A uniform rod 30cm long is pivoted at it's center. A 40N weight is hung 5cm from the left end. where must the 50N weight be hung to maintain equilibrium?

To solve this problem, you would draw a diagram of the rod.

Then indicate the pivot and the first load.

Find the distance d1 between the first load P1 and the pivot: this is the lever arm for the first load.

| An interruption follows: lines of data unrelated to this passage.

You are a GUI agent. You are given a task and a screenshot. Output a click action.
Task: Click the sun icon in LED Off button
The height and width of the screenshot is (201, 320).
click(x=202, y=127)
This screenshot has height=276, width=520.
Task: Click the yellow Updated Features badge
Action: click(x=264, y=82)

To balance, then load P2 multiplied by d2 must equal P1*d1.

Since
d1=15-5=10 cm
P1=40 N
P2=50 N
and from
P1d1=P2d2
we solve to get
d2=P1d1/P2
=(40/50)*10
=8 cm. (from the pivot)

From where does that D1=15-5=10cm came

I think it's not a true answer😣😣

Half length of rod 15cm and weight is hung 5cm away FROM LEFT END so 15-5

D answer

Its correct he said hung from left end not pivot point so distance is 10cm 🙃

As the answer is 8 cm from the pivote than we have to find the distance at which 50N weight is hung than it is obtained by .subtracting 15-8=*7cm*
And i think it is correct distance when seen from right side where 50N weight is hung🙂

7cm from right end distance but 8cm distance from pivot point

But , Answer is 7 cm from the left end.